His solution was a leash. Using the same circular handled, retractable, self-coiling leash people use for dogs, Lupashin realized he could eliminate the need for a drone’s pilot. All the drone has to do is hover while maintaining tension on the leash. By tethering the unmanned aerial vehicle right under the slot where you can attach a GoPro, the camera stays pointed at the owner.
Here’s a video of the Fotokite Phi in action:
I’ve crashed most of the drones I’ve tried to fly, but the Fotokite Phi was easy to keep aloft. You just pull its folded body out of the tube, turn it on, and give your wrist a quick twist. That gesture starts the propellers, and you simply let it go. Once it’s flying nearby, you can give the leash more slack to get a wider field of vision for its camera. I ran around an indoor office dragging the Fotokite through the air without crashing.

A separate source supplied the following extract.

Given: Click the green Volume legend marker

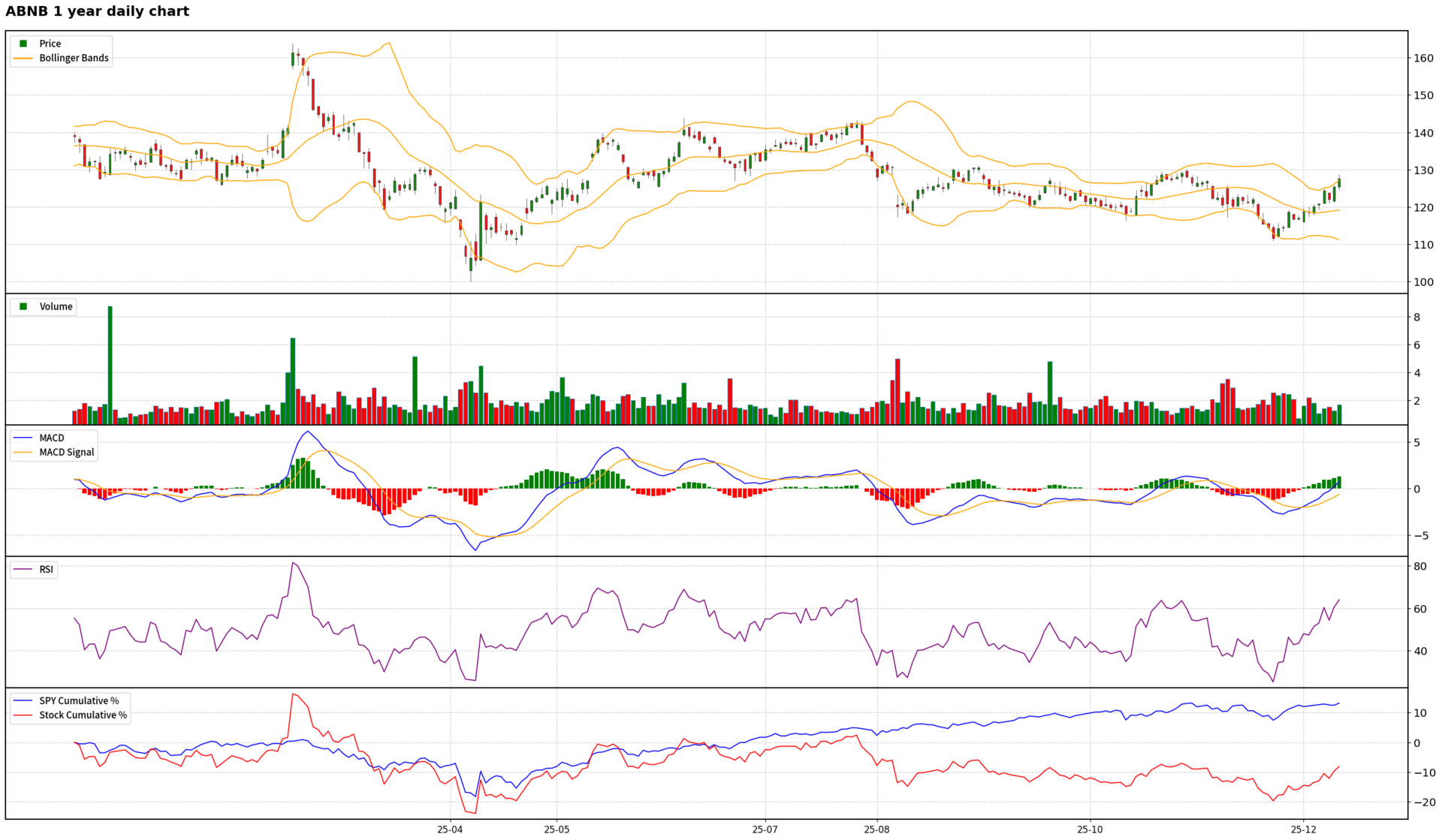Looking at the screenshot, I should [23, 306].
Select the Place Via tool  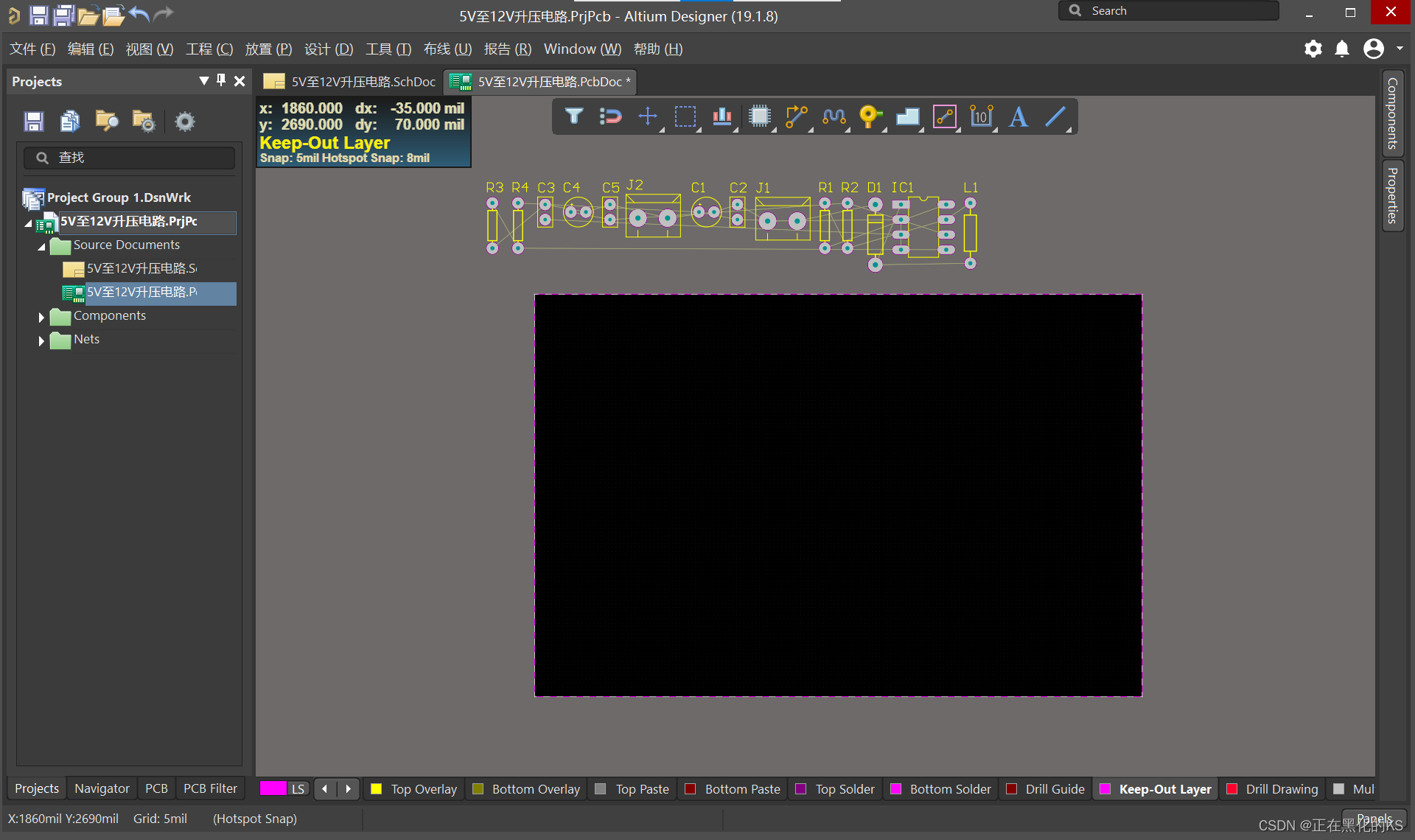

If you do need to reposition the drone camera or point it at someone else, the leash handle includes button that nudge the Fotokite higher or lower, and spin it left or right. Those were a bit harder to handle, leading me to accidentally get it turned around. But flying was still nowhere near as difficult as with a traditional two-joystick drone controller.
Once your done, you just reel the Fotokite in by repeatedly reaching out to absorb slack, then locking the leash and pulling it towards you. Then you can swiftly fold the drone up and be on your way. It makes you a one-person video crew.
The main difference between the Fotokite Phi and Pro is that the consumer Phi model will only fly about 15 minutes on a charge, and its recording capabilities are only as good as the GoPro you plug in. The Pro’s leash is actually a power cable and an uncompressed HD video downlink, so it can fly and record indefinitely.
Fotokite’s most direct competitor might be selfie drone Lily, which is free-flying and relies on location and machine vision auto-avoidance to stay aloft and focused on its owner. The Lily would certainly work better for action sports and high-altitude photography, but might be too erratic and solid to fly anywhere near crowds…
…Not that you should necessarily be doing that even with the Fotokite. Crashing into people or property won’t win you any friends, and could lead to legal trouble. But if history is being made all around you, a tethered drone could help you tell that story.